Authentication · Affects all endpoints

The request couldn't be authenticated. The specific cause isn't disclosed; check credentials and try again.

What this means

A request reached an authenticated endpoint, and authentication failed — but the route deliberately doesn't tell you whether the credential was missing, invalid, revoked, or expired. This is a generic auth failure used by endpoints (internal API, billing webhooks) where disclosing the specific failure mode would leak information. For most user-facing endpoints, you'll see a more specific code (api_key_missing, api_key_not_found, api_key_revoked, api_key_invalid) instead.

When you'll see this

  • A request to an internal endpoint used the wrong X-Internal-Secret value.
  • A billing or admin route was hit without a valid session.
  • A webhook signature check failed.
  • An endpoint that's deliberately ambiguous about auth state rejected the request.
Learn more about how this works

The auth layer has two modes. Public endpoints (the bulk of the API) return specific codes because helpful error messages are worth more than the marginal information they leak — "your key is revoked" is far more useful than "auth failed." Internal and high-privilege endpoints flip that calculus: they return authentication_failed and disclose nothing, because the threat model includes attackers probing for valid credentials.

The most common gotcha: this error usually means you're calling an endpoint you didn't realize was internal-only. The public API never returns authentication_failed for missing or wrong API keys — those return specific api_key_* codes. If you're seeing this from /v1/astro/* or /v1/numerology/*, something unusual is happening.

Example response

{
"success": false,
"error": "authentication_failed",
"message": "We couldn't authenticate your request. Verify your credentials and try again.",
"details": [],
"retry_after": null,
"doc_url": "https://docs.asterwise.com/reference/errors/authentication_failed",
"request_id": "req_01HXYZABCDEFGH",
"timestamp": "2026-05-25T12:34:56Z"
}
NEW TO APIS?
Quick fix
  1. Verify which endpoint you're calling. If it's under /v1/internal/* or /v1/admin/*, you need a different credential type than a standard API key.
  2. For dashboard or billing routes, sign in fresh at asterwise.com/dashboard to get a current session token.
  3. If you're certain the endpoint is public and your credentials are correct, capture the request_id and contact [email protected].
PRODUCTION ENGINEER
Recovery pattern

Treat as a hard 401. Don't retry; don't infer the cause; route the user to the appropriate sign-in or credentials flow based on which endpoint they were hitting.

Python:

Production handler

import httpx

class AsterwiseAuthError(Exception):
"""Authentication failed. Cause not disclosed by endpoint."""
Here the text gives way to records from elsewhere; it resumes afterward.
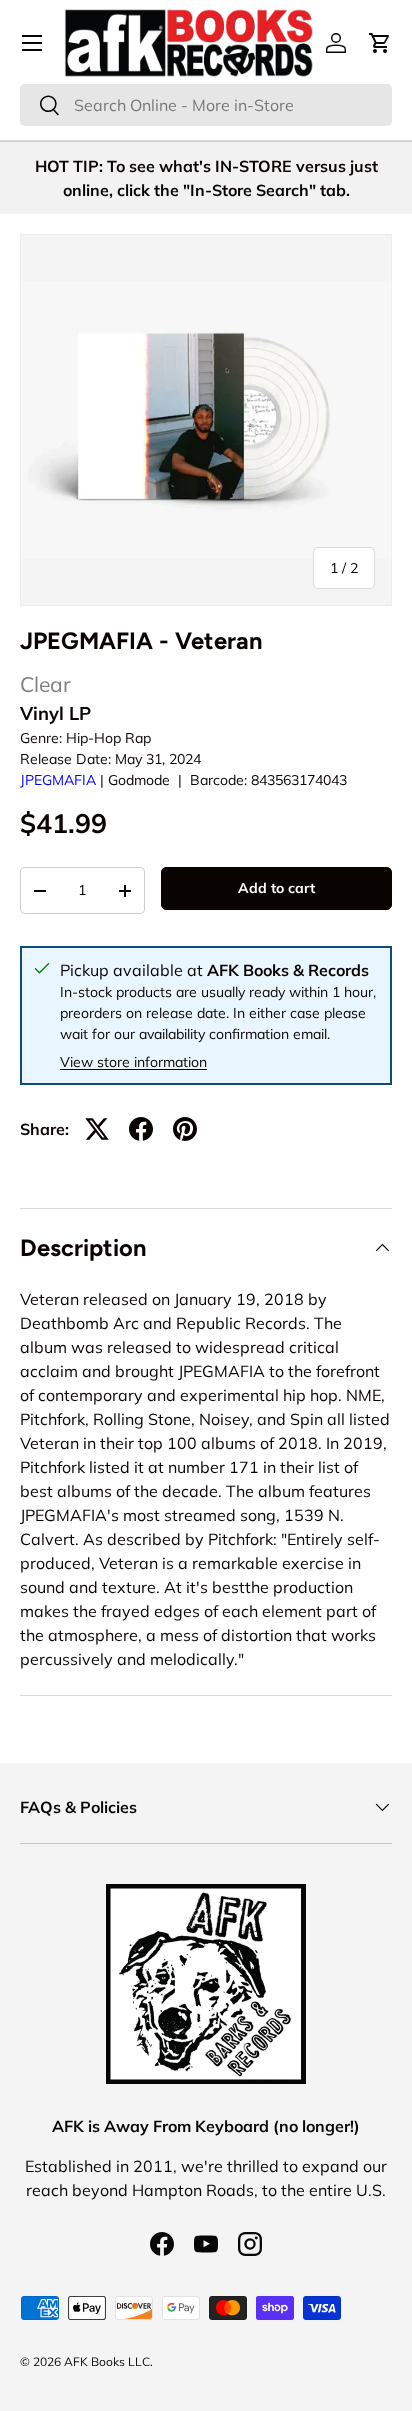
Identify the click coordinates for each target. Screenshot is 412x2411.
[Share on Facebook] (141, 1129)
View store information (133, 1062)
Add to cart (276, 888)
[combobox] (206, 105)
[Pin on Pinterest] (185, 1129)
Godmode (139, 780)
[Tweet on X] (97, 1129)
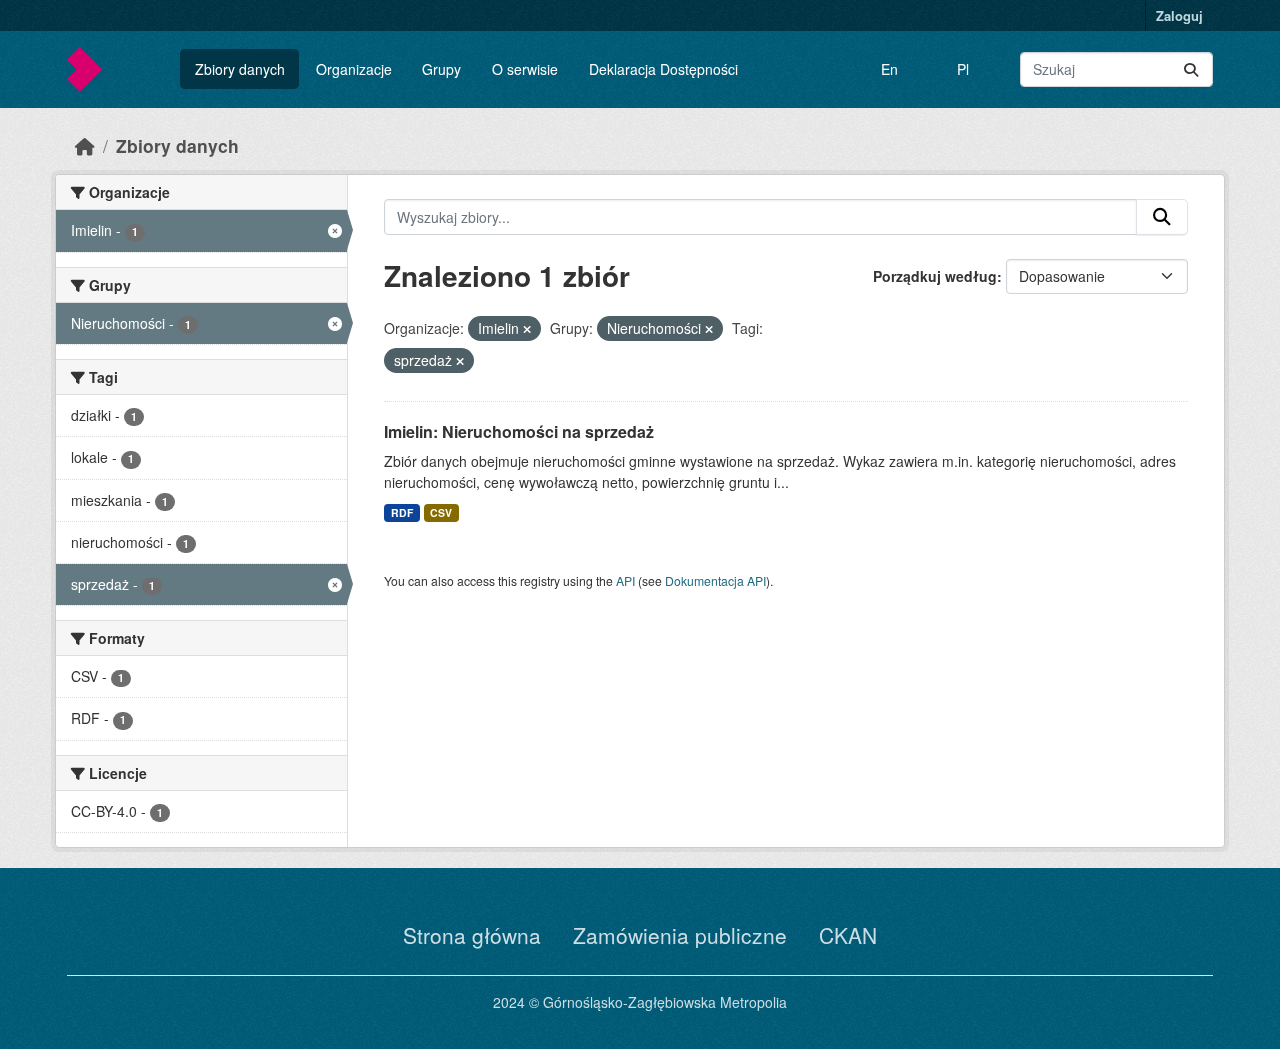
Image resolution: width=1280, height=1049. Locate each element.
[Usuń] (527, 329)
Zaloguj (1179, 15)
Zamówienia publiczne (680, 935)
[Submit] (1191, 69)
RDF (402, 512)
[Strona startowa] (85, 145)
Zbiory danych (240, 69)
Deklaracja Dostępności (663, 69)
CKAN (848, 935)
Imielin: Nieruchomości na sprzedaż (519, 431)
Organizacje (354, 69)
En (889, 69)
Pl (963, 69)
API (625, 580)
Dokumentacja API (715, 580)
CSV (441, 512)
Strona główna (472, 935)
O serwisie (525, 69)
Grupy (441, 69)
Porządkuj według (935, 276)
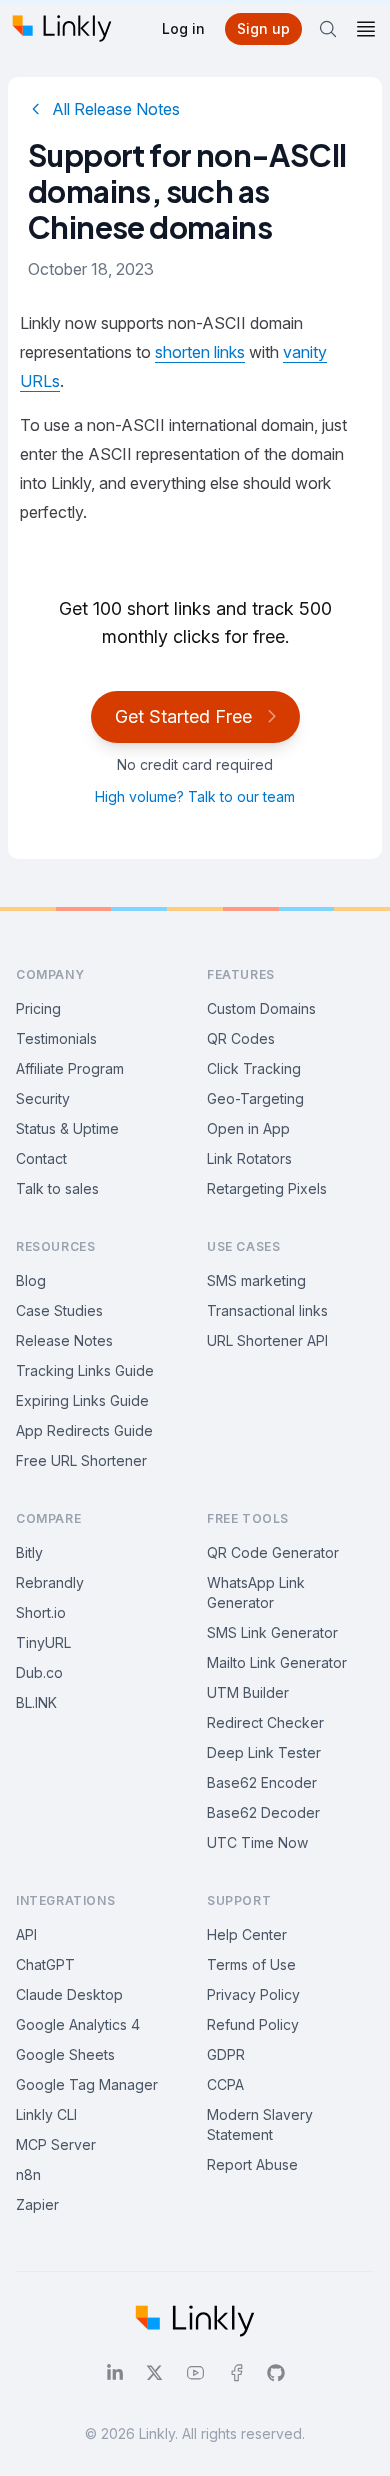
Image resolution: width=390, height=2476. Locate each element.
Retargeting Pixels (267, 1188)
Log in (183, 28)
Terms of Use (251, 1964)
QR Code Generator (273, 1552)
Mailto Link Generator (277, 1662)
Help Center (247, 1934)
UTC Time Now (257, 1842)
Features (241, 974)
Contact (41, 1158)
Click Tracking (254, 1068)
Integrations (65, 1900)
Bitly (29, 1552)
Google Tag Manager (87, 2084)
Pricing (38, 1008)
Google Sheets (65, 2054)
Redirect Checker (265, 1722)
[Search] (328, 29)
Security (43, 1098)
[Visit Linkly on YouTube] (195, 2373)
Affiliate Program (70, 1068)
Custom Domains (261, 1008)
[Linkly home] (62, 28)
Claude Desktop (69, 1994)
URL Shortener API (267, 1340)
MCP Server (56, 2144)
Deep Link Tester (264, 1752)
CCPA (225, 2084)
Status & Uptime (67, 1128)
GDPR (226, 2054)
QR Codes (241, 1038)
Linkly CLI (46, 2114)
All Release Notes (116, 109)
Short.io (41, 1612)
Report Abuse (252, 2164)
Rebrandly (50, 1582)
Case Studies (59, 1310)
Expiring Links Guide (82, 1400)
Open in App (248, 1128)
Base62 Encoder (262, 1782)
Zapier (37, 2204)
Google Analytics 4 (78, 2024)
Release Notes (64, 1340)
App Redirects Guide (84, 1430)
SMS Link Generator (272, 1632)
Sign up (263, 28)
def call_protected(url, headers, payload):
response = httpx.post(url, headers=headers, json=payload, timeout=15)
if response.status_code == 401:
body = response.json()
if body.get("error") == "authentication_failed":
raise AsterwiseAuthError(
f"Authentication failed for {url}. "
f"Verify credentials. request_id={body.get('request_id')}"
)
response.raise_for_status()
return response.json()

Avoid this error by

  • Keep internal and public credential paths visibly separated in your codebase. A standard API key calling an internal endpoint is a category error, not a config drift.
  • Don't share API keys across environments. Production keys for production endpoints; sandbox keys for development.
  • For dashboard/billing flows, keep session tokens refreshed and don't let them sit stale across long-running flows.